Clin Lung Cancer. 2013 May;14(3):261-6. doi: 10.1016/j.cllc.2012.09.006. Epub 2012 Oct 27.
The increased availability of active agents has improved overall survival (OS) in patients with advanced non-small-cell lung cancer (NSCLC). We previously showed that postprogression survival (PPS) is highly associated with OS in the first-line setting, but little is known about PPS in the salvage setting. In this study, we analyzed PPS in phase III trials in the second-line or third-line setting.
A literature search identified 18 trials for previously treated patients with advanced NSCLC. We partitioned OS into progression-free survival (PFS) and PPS and evaluated the association between OS and either PFS or PPS. Correlation analysis to examine whether a treatment benefit for PFS carried over to OS was performed by calculation of incremental gains in OS and PFS at the trial level.
The average median PPS was longer than the average median PFS (5.4 and 2.6 months, respectively).

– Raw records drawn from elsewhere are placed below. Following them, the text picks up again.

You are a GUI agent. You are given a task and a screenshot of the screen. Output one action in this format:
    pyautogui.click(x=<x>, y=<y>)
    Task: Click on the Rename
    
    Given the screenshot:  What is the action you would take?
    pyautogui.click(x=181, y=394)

The induction rate for subsequent chemotherapy after second-line or third-line treatment was related to the duration of PPS in linear regression analysis (r(2) = 0.4813). Median OS was highly associated with median PPS but not with PFS (r = 0.94 and 0.51, respectively), and only a weak association between the treatment benefits for PFS and OS was detected (r = 0.29).
Treatment benefit for OS in patients with advanced NSCLC can be skewed by the effects of subsequent therapies in the second-line or third-line setting. Whether PFS or OS is the more appropriate endpoint for trials in the salvage setting should be considered.
活性药物的增加提高了晚期非小细胞肺癌(NSCLC)患者的总生存期(OS)。我们之前的研究表明,二线或三线治疗后的进展后生存期(PPS)与一线治疗中的 OS 高度相关,但关于二线或三线治疗中的 PPS 知之甚少。在这项研究中,我们分析了二线或三线治疗中的 III 期试验中的 PPS。
文献检索确定了 18 项针对晚期 NSCLC 经治患者的试验。我们将 OS 分为无进展生存期(PFS)和 PPS,并评估了 OS 与 PFS 或 PPS 之间的关系。通过计算试验水平的 OS 和 PFS 的增量增益,进行了治疗对 PFS 的获益是否可以转化为 OS 的相关性分析。
平均中位 PPS 长于平均中位 PFS(分别为 5.4 和 2.6 个月)。二线或三线治疗后进行后续化疗的诱导率与 PPS 的持续时间呈线性回归分析相关(r² = 0.4813)。中位 OS 与中位 PPS 高度相关,但与 PFS 无关(r = 0.94 和 0.51),仅检测到 PFS 和 OS 之间治疗获益的弱相关性(r = 0.29)。
二线或三线治疗中后续治疗的影响可能会使晚期 NSCLC 患者的 OS 治疗获益产生偏差。是否将 PFS 或 OS 作为二线或三线治疗中的试验更合适的终点,应加以考虑。